My son is very matter of fact about death. In his 4 years, he's lost a special fish (tons of personality and demanded attention, even from guests) and a cat. He really didn't react to either. With the fish, he joined in the "what do you *do* with a fish this big??? It can't be flushed!" (it was 15 inches long), but didn't really talk about it having died until later. With the cat, he verified a couple times, "she not come back?" then let it go. (He didn't see the body in that case.) Now, months later, he'll mention one of them and say he misses them, especially the cat, but it's still pretty emotionless. I think, at his age, he really doesn't fully fathom death.
Also, not to be callous, fish don't usually live that long, so I don't tend to get very attached to them. Generally, for me, a fish is a fish. I like to have a betta, so when one dies, I go and pick a new one. I've only been truly upset over two fish. Both of the fish I was upset about had lived for years and had a lot of personality and interacted with people. One was my little runt of a betta. He was friendly and I was his person. He liked me better than anyone else.

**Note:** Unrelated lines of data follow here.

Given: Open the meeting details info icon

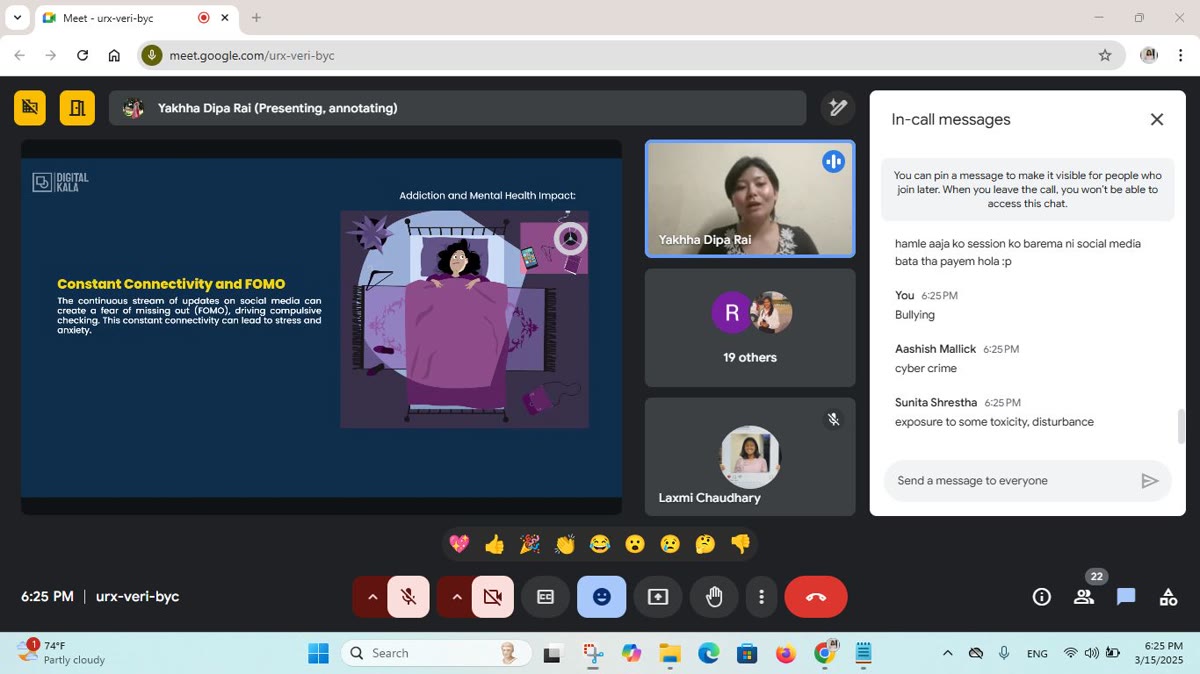Looking at the screenshot, I should (1042, 597).
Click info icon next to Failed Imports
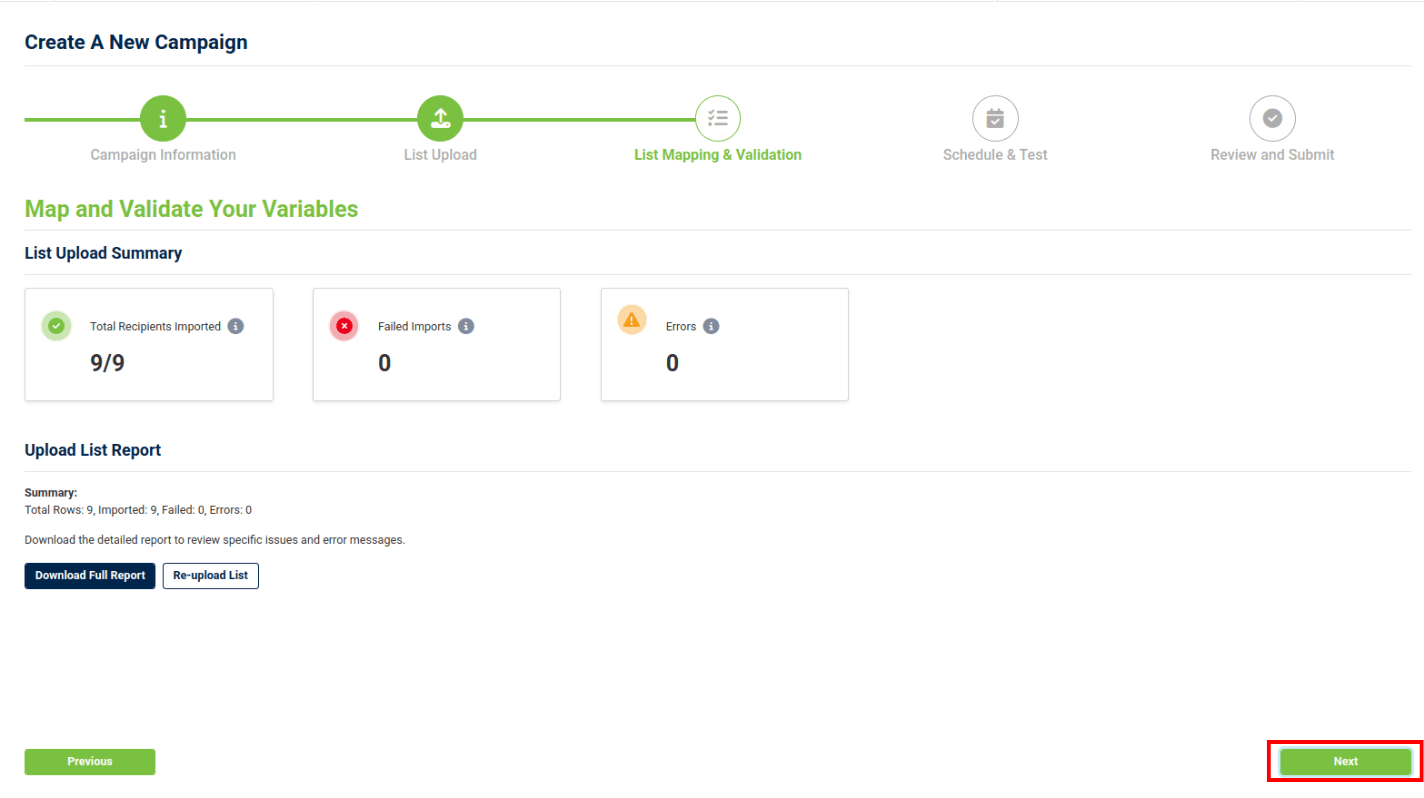The width and height of the screenshot is (1424, 798). pos(466,326)
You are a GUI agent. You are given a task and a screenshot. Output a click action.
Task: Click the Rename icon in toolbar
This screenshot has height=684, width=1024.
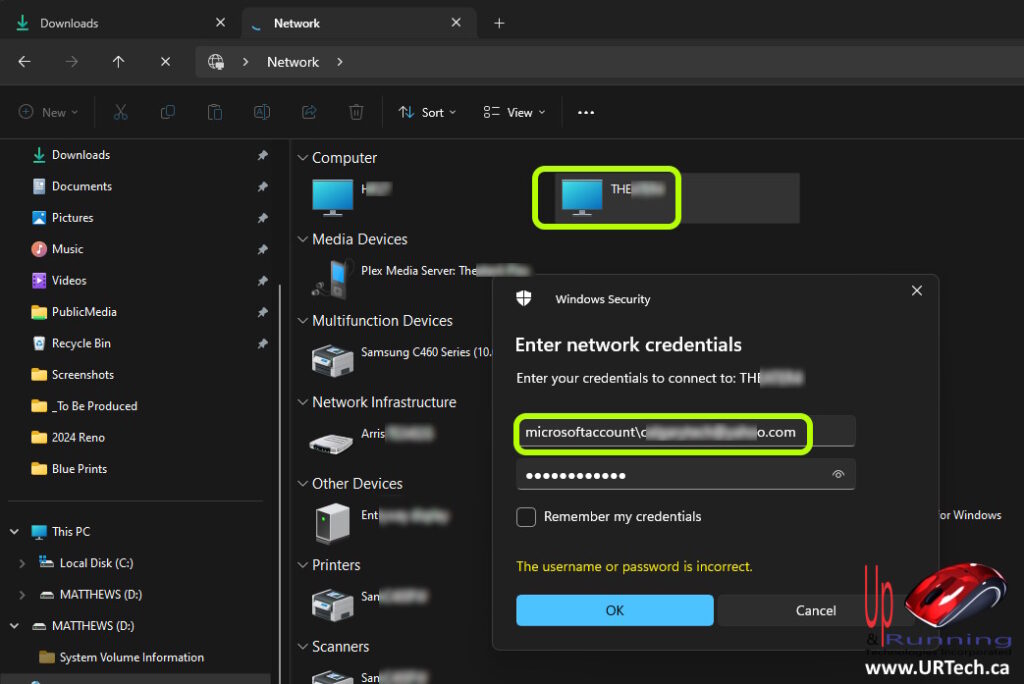pyautogui.click(x=262, y=113)
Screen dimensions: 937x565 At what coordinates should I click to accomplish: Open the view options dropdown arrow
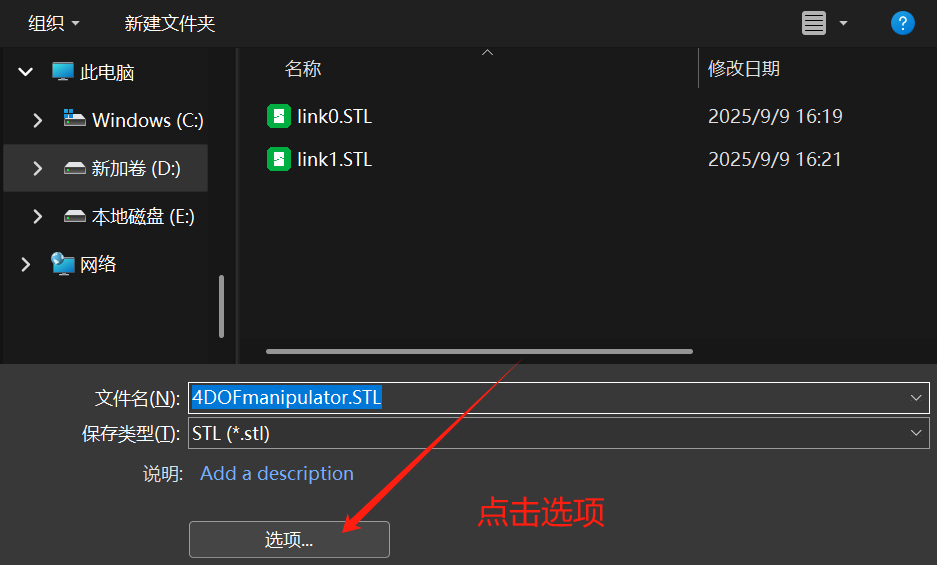843,23
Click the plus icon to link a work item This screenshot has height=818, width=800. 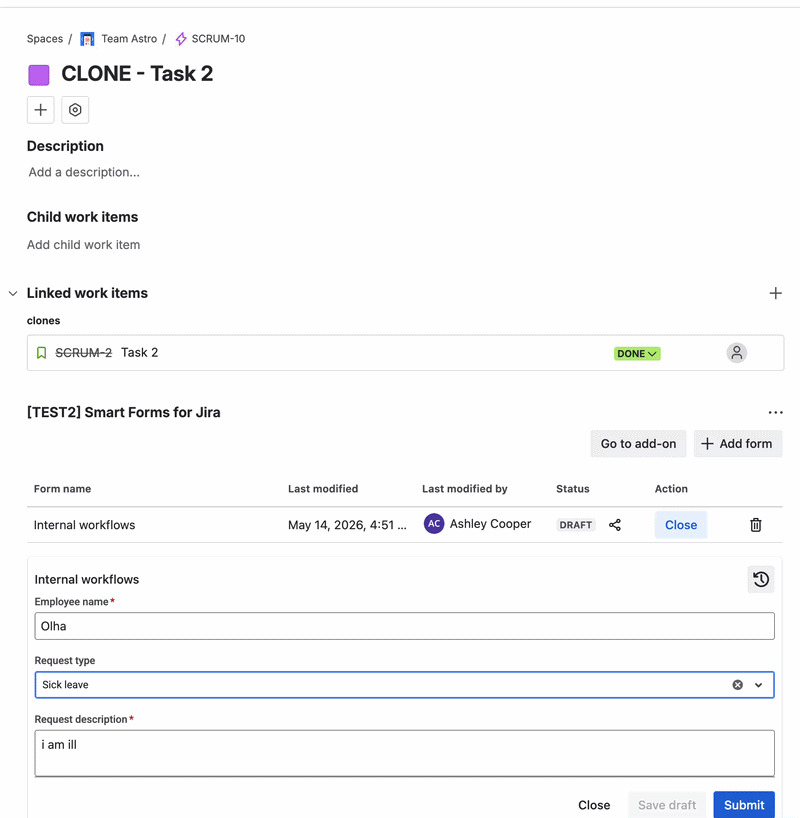[775, 293]
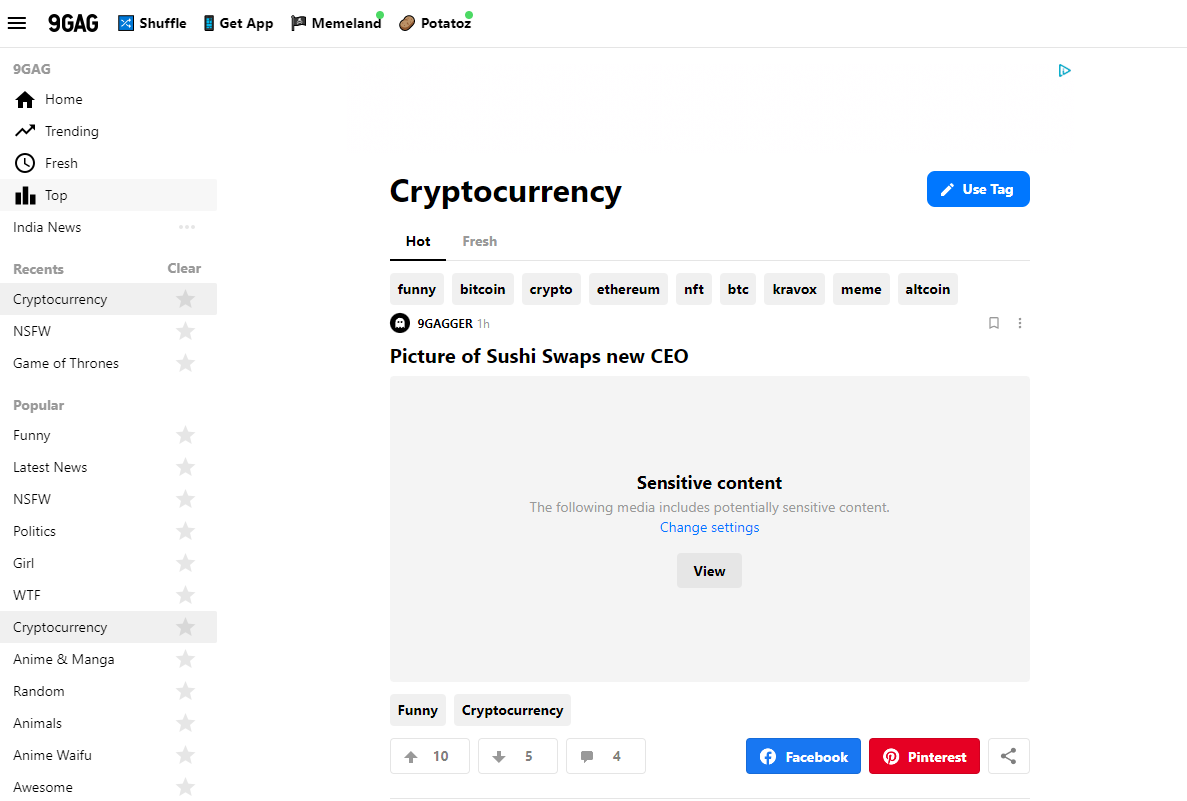
Task: Favorite Cryptocurrency in Recents with star
Action: point(185,299)
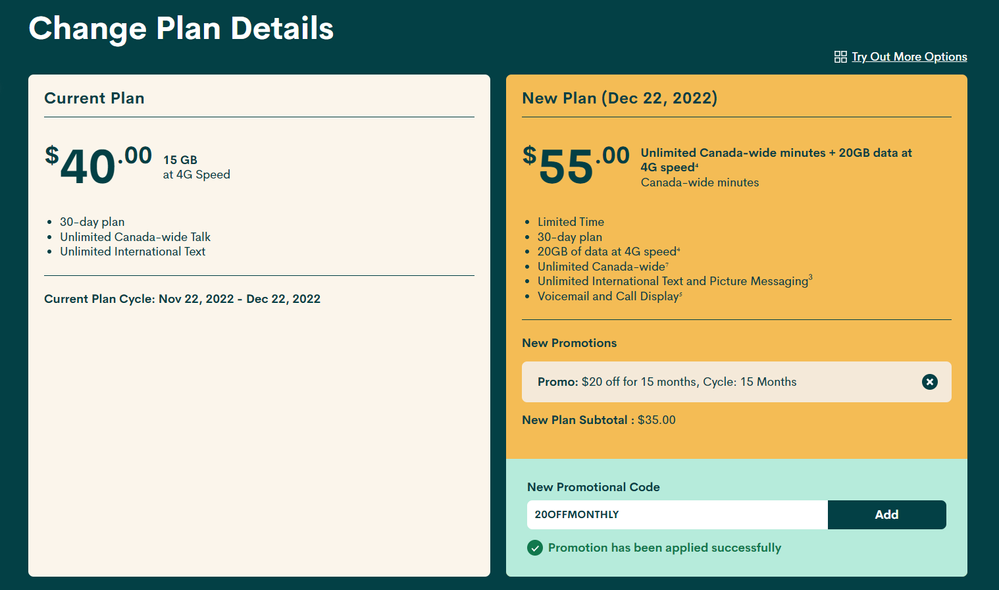Screen dimensions: 999x590
Task: Open the Try Out More Options link
Action: pyautogui.click(x=909, y=57)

The other was the one my son knew. He was a big old pleco named Charlie. We'd had him for 5 years. He watched tv, threw fits when he didn't get his food on time, raced to the front of the tank when someone approached... He was more like a cat than a fish.
In my son's life, though, we've lost a lot of fish. Some I had before he was born, some weren't healthy when I bought them and just didn't live long. I'm generally happy to have a fish live a year. I don't bond with them like I do a cat or dog because I know I won't have them long and I can't touch them. So I wouldn't necessarily be concerned about a lack of reaction to a fish's death, anyway.